• _Supplied entries_

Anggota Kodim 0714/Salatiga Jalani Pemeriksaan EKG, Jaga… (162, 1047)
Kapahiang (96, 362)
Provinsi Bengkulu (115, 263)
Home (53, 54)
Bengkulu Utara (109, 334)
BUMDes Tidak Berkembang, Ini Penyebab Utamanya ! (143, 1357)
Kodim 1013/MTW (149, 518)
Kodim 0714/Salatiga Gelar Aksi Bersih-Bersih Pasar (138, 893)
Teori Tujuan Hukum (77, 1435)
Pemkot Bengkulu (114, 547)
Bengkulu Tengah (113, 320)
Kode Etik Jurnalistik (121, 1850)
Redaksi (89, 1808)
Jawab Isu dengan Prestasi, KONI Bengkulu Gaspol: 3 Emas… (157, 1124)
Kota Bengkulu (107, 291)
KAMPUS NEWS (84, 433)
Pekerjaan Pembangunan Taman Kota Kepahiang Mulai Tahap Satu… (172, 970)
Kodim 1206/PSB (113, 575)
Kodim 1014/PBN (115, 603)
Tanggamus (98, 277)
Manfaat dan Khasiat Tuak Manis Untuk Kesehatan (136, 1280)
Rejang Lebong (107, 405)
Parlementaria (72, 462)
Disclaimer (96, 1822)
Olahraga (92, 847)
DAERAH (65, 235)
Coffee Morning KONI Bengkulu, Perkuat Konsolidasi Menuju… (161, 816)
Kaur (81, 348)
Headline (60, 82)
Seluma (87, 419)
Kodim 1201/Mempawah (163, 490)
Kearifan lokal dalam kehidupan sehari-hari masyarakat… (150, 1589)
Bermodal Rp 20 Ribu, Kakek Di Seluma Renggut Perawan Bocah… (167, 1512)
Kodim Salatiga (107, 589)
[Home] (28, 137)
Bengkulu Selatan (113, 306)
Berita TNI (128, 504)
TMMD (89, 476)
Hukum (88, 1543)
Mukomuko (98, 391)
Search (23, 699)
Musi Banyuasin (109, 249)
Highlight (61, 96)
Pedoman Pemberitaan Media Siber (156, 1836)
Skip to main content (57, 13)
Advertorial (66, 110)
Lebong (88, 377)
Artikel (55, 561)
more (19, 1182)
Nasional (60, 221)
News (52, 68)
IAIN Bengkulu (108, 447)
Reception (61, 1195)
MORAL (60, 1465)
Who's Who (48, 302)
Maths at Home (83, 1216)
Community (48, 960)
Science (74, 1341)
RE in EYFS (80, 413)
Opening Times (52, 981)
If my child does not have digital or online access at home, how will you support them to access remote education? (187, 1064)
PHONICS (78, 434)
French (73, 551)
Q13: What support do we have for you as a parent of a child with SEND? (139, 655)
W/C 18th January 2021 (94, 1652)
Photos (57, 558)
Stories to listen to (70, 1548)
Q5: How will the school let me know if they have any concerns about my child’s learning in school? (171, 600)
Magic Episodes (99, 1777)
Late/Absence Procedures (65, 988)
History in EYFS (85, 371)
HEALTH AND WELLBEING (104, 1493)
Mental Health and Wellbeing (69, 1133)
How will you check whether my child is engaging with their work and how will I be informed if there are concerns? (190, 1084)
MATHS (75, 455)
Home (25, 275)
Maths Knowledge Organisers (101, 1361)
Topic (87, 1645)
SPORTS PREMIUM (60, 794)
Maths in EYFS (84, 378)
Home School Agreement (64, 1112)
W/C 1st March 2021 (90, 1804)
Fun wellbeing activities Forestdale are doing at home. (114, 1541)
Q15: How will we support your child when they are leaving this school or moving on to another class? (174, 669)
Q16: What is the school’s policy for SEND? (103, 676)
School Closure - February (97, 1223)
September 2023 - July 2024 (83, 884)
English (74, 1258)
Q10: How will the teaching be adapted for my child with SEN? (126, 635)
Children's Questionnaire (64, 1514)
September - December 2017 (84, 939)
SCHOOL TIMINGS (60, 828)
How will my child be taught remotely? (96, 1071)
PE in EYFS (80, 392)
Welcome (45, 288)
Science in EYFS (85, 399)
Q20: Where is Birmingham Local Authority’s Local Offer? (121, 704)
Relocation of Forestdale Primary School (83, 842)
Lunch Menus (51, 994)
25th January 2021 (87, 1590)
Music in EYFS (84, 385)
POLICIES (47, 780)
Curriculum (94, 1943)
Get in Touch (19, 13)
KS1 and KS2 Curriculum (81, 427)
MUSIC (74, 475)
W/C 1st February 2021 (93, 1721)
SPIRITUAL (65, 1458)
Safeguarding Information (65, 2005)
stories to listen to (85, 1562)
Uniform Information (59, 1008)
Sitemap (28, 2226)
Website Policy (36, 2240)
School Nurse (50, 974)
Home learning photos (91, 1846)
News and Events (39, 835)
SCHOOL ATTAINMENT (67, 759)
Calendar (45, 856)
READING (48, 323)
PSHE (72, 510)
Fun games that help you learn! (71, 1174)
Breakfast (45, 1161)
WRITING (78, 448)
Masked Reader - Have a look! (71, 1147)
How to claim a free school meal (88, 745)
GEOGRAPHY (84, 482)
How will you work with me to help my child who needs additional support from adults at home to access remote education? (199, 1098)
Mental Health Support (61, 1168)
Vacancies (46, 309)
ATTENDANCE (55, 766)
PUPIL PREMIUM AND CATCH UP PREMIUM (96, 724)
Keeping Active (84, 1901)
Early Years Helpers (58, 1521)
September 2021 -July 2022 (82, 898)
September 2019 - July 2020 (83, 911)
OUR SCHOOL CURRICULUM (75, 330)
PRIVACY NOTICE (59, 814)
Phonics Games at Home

• _Work item_
Where the word "July" shows up in a line of the entries above, copy that line.

• _Task answer_
September 2023 - July 2024 (83, 884)
September 2021 -July 2022 (82, 898)
September 2019 - July 2020 (83, 911)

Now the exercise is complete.